2,3-, 2,5-, and 3,4-Dinitrophenols were prepared simultaneously by nitrating m-nitrophenol and then were separated by fractional crystallizations [1, 4]. Finally, each compound was recrystallized twice from the solvent indicated: 2,3-Dinitrophenol (from water), mp 146.5 to 147.0° C; 2,5-dinitrophenol (from 95% ethanol), mp 105.8 to 106.2° C; 3,4- dinitrophenol (from benzene), mp 135.1 to 135.5° C.

Potentiometric weight titrations for 2,3-dinitrophenol and for 3,5-dinitrophenol indicated a purity of not less than 99.8 percent.

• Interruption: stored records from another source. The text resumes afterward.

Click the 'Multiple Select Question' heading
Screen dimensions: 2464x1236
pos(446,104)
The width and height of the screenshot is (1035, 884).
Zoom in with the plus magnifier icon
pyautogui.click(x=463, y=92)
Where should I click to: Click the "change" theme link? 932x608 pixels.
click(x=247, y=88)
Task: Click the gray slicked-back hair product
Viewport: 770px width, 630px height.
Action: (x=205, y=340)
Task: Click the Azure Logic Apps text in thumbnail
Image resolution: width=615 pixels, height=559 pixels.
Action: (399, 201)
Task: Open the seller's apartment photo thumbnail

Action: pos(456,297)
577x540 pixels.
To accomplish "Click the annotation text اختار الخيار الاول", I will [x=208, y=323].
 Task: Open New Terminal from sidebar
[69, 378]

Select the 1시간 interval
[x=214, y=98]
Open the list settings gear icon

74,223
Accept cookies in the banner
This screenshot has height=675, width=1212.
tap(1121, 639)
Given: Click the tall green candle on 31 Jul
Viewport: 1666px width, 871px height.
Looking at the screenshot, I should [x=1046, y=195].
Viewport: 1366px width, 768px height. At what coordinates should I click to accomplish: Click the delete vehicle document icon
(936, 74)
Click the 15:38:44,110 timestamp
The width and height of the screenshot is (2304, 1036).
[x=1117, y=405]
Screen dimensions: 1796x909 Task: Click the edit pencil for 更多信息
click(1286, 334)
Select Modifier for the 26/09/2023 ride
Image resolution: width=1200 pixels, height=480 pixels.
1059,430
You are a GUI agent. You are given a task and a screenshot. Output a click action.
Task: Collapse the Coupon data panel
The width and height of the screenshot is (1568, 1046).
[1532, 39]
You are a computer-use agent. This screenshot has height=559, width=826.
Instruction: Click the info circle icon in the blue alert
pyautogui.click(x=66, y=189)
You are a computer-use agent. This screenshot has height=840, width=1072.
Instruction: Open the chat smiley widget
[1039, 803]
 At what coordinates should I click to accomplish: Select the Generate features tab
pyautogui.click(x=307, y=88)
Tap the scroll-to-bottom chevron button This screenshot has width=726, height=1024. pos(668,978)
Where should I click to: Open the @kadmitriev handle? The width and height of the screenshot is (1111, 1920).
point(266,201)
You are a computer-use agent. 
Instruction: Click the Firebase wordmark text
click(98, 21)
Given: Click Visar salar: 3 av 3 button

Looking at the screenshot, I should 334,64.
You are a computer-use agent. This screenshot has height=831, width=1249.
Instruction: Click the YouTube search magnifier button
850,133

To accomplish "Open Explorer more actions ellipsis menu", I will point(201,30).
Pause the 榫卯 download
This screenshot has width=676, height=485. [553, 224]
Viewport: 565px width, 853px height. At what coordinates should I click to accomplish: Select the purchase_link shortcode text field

2.2. Determination of pK values

The spectrophotometric procedure followed in determining the pK values was devised by Robinson and coworkers [5] in a research program one objective of which is to test the applicability of Hammett’s equation [6] to substituted phenols.

The pK of the dinitrophenol was calculated from the equation

$$p\mathrm{K}=p\mathrm{H}-\log [(D-D_1)/(D_2-D)]-\log {\gamma }_{R^{-}}-\mathrm{\Delta }p\mathrm{H}.$$ (1)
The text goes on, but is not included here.